Now, just to be extremely clear, the chances on anyone doing a randomized, controlled, long-term Phase III clinical trial of any 5-ARI for the prevention of disease progression in men with low-risk forms of prostate cancer is pretty much near to zero. However, it may be that a meta-analysis could be carried out across a number of cohorts of AS patients to see if such a meta-analysis confirms these data from the Princess Margaret Hospital.
In the interim, it seems extremely clear to your sitemaster that, while treatment with a 5-ARI cannot guarantee that patients started on AS will necessarily not progress over time, such treatment appears to roughly double the chances of non-progression (so long as the patient has few or none of the side effects that can occur with the use of this type of drug therapy), with a median follow-up of nearly 10 years.
Filed under: Living with Prostate Cancer, Management, Treatment | Tagged: 5-ARI, active, AS, Prevention, progression, surveillance |
First .. happy belated B-day, Sitemaster …. who knew??
I have not read the full paper in any detail but do notice that 27% of men discontinued AS. Is this part of or in addition to the 28% who progressed. This may impact your conclusion that taking a 5-alpha-reductase inhibitor doubles your chance of non-progression.
I also question whether a 5-ARI reduces risk of pathologic progression with a number of 28% experiencing disease progression.

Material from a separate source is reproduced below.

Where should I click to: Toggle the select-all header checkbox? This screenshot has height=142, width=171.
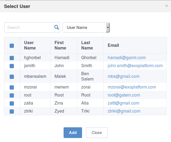[12, 46]
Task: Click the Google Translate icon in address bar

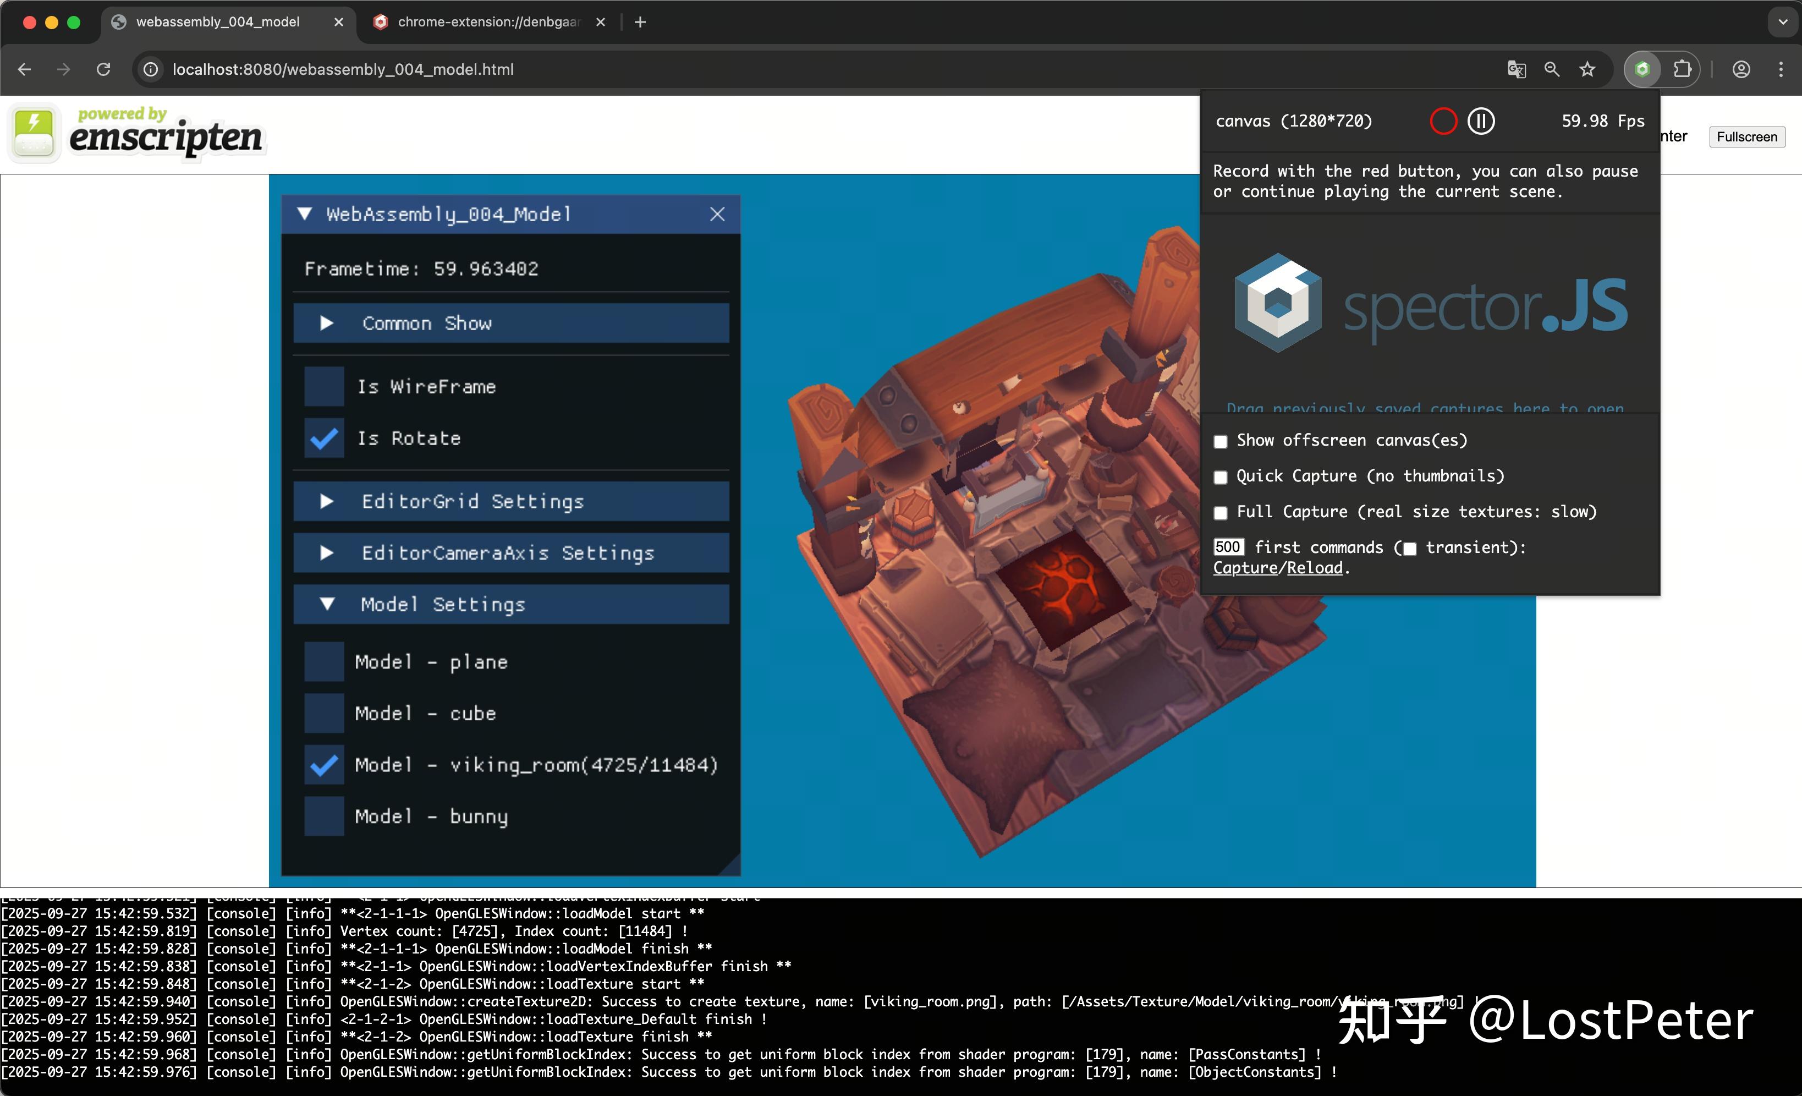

The old heuristic guidelines from the UCSF and Sunnybrook cohorts suggest around 30 to 33% of men progress, 30 to 33% opt out for treatment, and 30 to 33% successfully remain on AS.

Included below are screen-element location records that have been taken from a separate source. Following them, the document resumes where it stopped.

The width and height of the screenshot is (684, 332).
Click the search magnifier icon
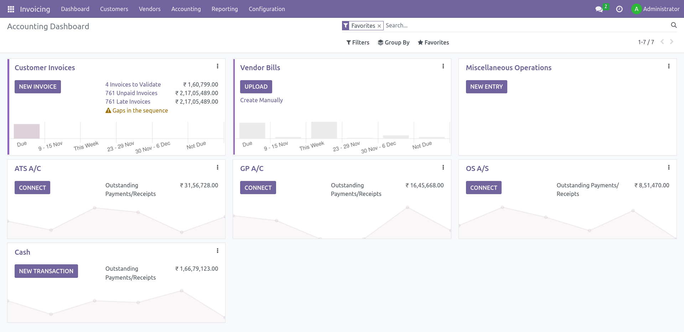(x=674, y=25)
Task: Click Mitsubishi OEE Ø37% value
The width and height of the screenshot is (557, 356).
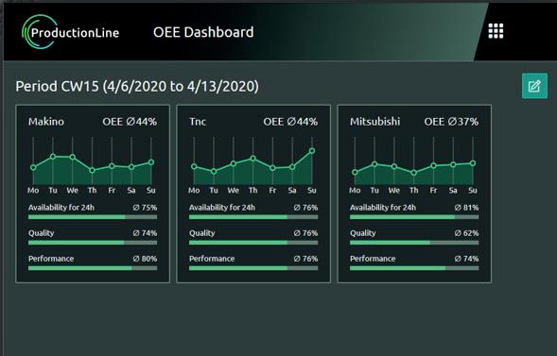Action: coord(451,122)
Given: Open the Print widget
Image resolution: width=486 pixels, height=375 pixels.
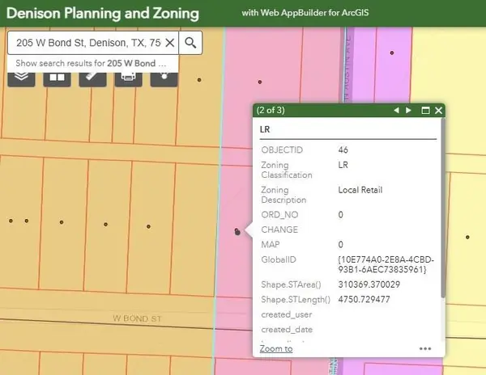Looking at the screenshot, I should click(127, 78).
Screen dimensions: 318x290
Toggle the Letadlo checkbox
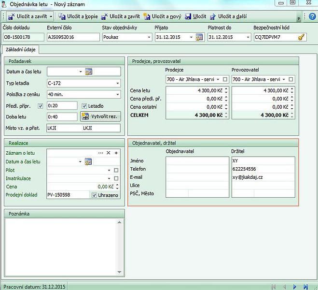pos(84,106)
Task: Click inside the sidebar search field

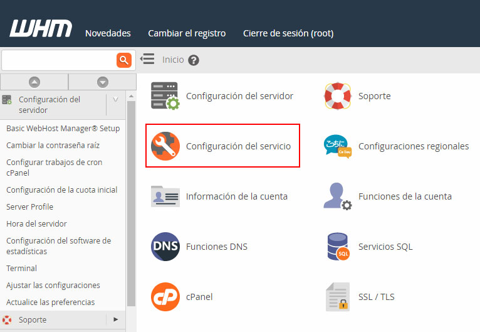Action: [x=58, y=60]
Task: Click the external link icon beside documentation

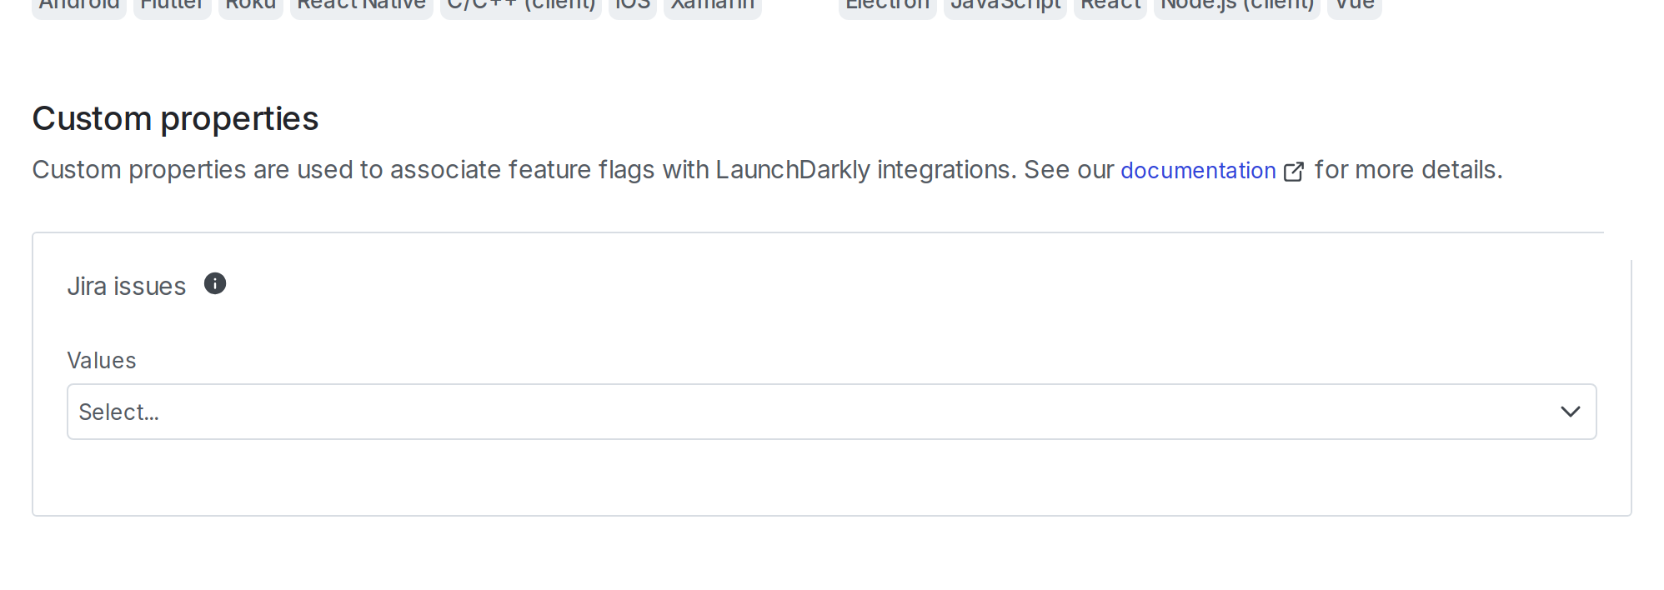Action: coord(1295,171)
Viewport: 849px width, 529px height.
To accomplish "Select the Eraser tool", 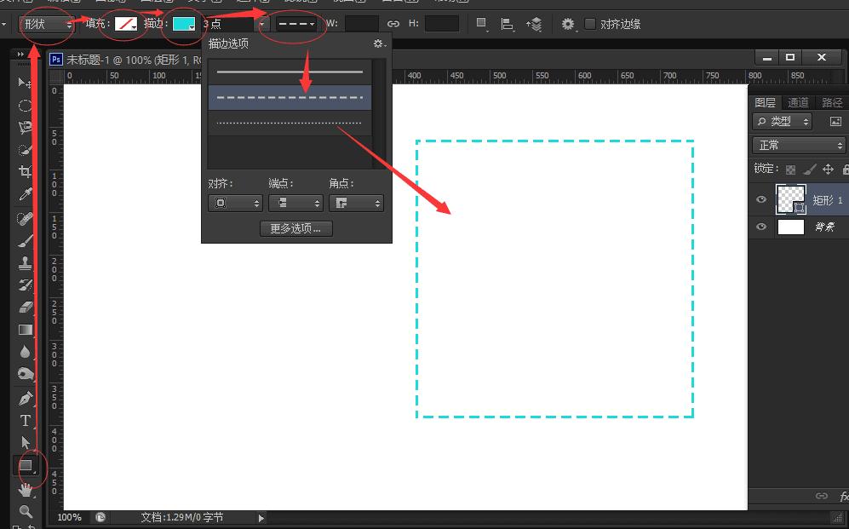I will coord(26,308).

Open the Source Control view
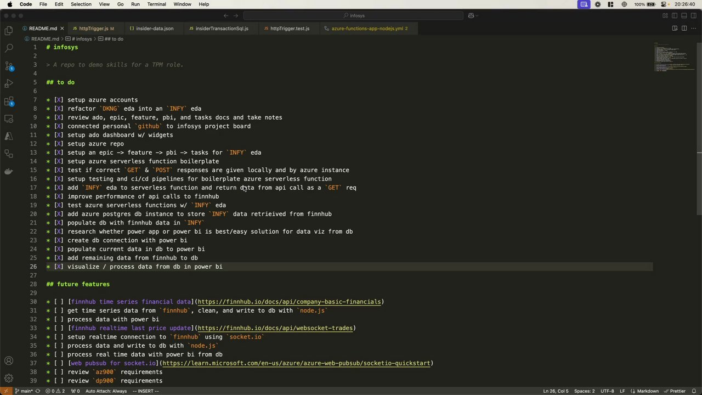click(9, 66)
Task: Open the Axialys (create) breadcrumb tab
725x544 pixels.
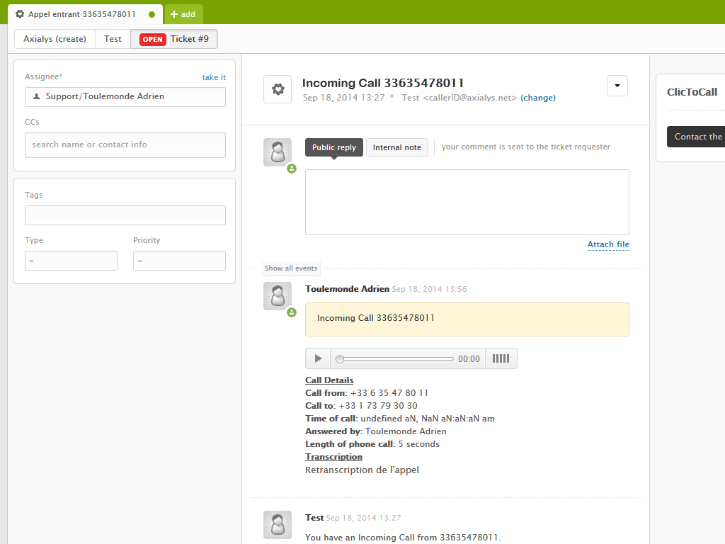Action: [55, 39]
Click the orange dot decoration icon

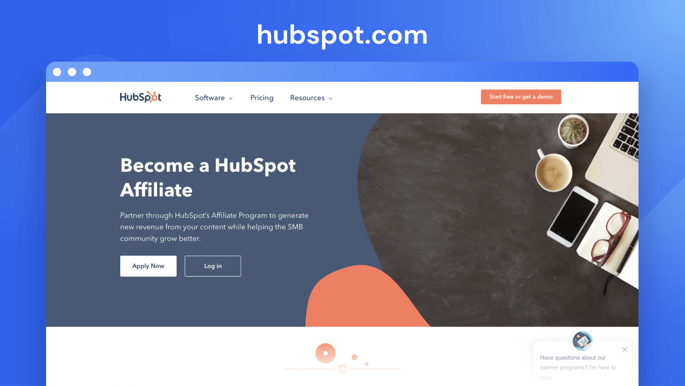[x=325, y=352]
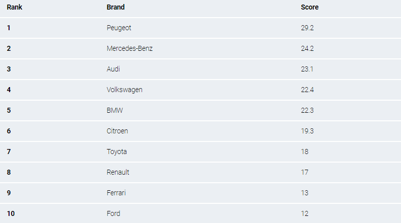Click the Ford brand name

[x=113, y=213]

Are these numbers that different to warrant taking a 5-ARI?
Dear Rick:
I would respectfully suggest that you read the whole paper. These are not “my” conclusions. They are the conclusions of the authors (from a highly respected Canadian institution) and of an independent editorialist.

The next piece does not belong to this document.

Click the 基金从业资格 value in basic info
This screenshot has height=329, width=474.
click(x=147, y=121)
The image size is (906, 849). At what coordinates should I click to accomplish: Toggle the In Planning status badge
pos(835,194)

My interpretation of the full paper is that the men who discontinued AS for any reason are all included in the data. The study would be meaningless if they weren’t. You need to look at the statement about mean time on AS for the two different groups of men. This statement rather obviously implies that a much lower percentage of men came off AS when they were on a 5-ARI.
With regard to whether these these numbers are sufficiently different to warrant taking a 5-ARI, all that I can tell you is that if I was diagnosed with low-risk prostate cancer tomorrow and there was no reason why I couldn’t take a 5-ARI, I would find these data very convincing (but I would still discuss them with my doctor in the context of my individual situation, like any wise patient).